Required action: Range to output from the entries below: the line containing "[pro kabaddi android" through the line containing "[pro kabaddi twitter link] (608, 37)". Set it down exactly, ends included, nothing else.

The data:
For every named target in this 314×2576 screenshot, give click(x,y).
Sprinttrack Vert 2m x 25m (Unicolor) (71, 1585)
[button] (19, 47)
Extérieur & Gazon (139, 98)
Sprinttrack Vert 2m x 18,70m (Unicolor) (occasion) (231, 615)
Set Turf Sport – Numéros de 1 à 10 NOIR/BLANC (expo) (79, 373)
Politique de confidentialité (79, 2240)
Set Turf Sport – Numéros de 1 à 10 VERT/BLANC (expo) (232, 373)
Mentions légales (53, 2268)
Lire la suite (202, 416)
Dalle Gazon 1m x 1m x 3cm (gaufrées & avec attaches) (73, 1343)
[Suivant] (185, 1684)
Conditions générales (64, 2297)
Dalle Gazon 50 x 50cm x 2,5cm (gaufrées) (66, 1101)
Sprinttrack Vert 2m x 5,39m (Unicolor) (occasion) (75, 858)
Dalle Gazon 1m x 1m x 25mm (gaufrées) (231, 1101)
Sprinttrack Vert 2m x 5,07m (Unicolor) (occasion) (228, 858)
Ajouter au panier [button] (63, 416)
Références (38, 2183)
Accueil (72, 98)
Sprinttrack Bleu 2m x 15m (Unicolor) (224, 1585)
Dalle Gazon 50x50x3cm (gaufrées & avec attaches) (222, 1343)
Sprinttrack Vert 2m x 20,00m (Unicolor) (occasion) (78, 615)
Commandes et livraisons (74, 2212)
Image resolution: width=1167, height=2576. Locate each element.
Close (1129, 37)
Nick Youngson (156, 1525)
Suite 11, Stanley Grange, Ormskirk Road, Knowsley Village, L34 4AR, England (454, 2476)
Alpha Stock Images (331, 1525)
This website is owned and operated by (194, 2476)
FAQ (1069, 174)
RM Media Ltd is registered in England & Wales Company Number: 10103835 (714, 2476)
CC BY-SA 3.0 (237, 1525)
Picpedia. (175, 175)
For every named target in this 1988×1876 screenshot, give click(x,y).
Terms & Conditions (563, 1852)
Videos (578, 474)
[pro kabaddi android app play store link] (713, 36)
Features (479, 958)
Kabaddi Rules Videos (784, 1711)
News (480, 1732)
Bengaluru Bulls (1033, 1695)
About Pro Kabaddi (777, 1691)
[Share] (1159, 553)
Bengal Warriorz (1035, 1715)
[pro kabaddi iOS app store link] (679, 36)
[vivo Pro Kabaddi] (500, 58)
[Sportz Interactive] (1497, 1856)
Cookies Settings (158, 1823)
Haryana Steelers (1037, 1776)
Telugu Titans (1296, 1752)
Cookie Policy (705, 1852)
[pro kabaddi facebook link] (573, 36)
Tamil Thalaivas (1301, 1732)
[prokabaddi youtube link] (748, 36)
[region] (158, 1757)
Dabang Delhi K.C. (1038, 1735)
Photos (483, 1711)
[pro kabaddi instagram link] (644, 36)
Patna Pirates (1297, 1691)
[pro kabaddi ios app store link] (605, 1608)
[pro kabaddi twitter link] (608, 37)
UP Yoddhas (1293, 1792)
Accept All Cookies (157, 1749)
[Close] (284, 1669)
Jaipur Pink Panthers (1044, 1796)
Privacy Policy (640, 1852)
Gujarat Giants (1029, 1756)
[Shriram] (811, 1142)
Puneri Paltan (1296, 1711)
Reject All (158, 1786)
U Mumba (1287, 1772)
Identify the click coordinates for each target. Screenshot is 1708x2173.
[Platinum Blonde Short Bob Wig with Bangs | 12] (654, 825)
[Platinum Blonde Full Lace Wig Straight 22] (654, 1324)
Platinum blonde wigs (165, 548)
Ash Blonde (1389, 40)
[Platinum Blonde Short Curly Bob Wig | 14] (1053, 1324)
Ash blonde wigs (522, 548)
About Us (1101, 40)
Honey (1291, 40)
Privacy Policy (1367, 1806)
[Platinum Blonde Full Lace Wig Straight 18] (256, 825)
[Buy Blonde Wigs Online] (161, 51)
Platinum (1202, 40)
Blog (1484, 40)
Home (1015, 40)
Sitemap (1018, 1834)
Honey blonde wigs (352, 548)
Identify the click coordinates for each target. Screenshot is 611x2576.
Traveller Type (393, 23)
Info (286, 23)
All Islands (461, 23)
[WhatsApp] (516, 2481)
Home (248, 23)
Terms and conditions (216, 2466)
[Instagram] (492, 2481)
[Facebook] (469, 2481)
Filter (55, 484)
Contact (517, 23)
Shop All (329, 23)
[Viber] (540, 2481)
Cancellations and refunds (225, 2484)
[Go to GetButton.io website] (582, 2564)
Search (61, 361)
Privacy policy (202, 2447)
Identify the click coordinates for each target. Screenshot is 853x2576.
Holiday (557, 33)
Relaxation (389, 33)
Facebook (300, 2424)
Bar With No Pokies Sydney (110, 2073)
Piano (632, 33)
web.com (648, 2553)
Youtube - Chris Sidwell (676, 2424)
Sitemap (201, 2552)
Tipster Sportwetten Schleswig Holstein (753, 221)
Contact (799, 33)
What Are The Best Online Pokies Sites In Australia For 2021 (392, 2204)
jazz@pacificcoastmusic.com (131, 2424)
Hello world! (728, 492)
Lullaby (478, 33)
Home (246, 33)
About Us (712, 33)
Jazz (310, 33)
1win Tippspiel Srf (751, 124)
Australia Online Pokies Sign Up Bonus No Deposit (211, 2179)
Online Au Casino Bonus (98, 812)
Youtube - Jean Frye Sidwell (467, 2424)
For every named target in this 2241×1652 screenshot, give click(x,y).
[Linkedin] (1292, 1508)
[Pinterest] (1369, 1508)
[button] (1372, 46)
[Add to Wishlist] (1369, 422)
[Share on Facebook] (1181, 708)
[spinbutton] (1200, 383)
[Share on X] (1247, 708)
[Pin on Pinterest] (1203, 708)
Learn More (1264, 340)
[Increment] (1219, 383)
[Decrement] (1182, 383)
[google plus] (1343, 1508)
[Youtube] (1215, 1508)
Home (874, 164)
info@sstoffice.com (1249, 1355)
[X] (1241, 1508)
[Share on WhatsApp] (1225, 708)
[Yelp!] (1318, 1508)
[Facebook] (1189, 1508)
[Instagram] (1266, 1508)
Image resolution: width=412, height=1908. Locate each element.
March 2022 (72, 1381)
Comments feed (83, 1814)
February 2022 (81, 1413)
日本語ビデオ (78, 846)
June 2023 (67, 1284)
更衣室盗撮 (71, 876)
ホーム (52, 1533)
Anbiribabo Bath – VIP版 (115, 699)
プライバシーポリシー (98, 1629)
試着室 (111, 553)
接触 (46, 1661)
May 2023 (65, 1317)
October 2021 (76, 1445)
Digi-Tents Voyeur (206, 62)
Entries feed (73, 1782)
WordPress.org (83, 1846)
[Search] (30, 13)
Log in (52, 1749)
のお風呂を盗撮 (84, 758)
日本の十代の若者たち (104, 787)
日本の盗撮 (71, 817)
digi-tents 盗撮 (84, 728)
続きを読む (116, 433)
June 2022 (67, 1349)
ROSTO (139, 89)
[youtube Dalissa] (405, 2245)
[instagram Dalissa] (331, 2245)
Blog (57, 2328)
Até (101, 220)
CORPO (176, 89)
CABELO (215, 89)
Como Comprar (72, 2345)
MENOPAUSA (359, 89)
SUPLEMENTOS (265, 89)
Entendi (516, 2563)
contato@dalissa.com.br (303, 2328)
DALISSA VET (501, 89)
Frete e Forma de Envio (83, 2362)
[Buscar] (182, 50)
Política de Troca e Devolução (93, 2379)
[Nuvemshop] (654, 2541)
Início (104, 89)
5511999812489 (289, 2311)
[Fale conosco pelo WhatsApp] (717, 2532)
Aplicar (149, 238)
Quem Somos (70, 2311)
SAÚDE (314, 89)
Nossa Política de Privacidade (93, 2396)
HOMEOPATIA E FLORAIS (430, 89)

Answer below:
[pro kabaddi android app play store link] (713, 36)
Features (479, 958)
Kabaddi Rules Videos (784, 1711)
News (480, 1732)
Bengaluru Bulls (1033, 1695)
About Pro Kabaddi (777, 1691)
[Share] (1159, 553)
Bengal Warriorz (1035, 1715)
[pro kabaddi iOS app store link] (679, 36)
[vivo Pro Kabaddi] (500, 58)
[Sportz Interactive] (1497, 1856)
Cookies Settings (158, 1823)
Haryana Steelers (1037, 1776)
Telugu Titans (1296, 1752)
Cookie Policy (705, 1852)
[pro kabaddi facebook link] (573, 36)
Tamil Thalaivas (1301, 1732)
[prokabaddi youtube link] (748, 36)
[region] (158, 1757)
Dabang Delhi K.C. (1038, 1735)
Photos (483, 1711)
[pro kabaddi instagram link] (644, 36)
Patna Pirates (1297, 1691)
[pro kabaddi ios app store link] (605, 1608)
[pro kabaddi twitter link] (608, 37)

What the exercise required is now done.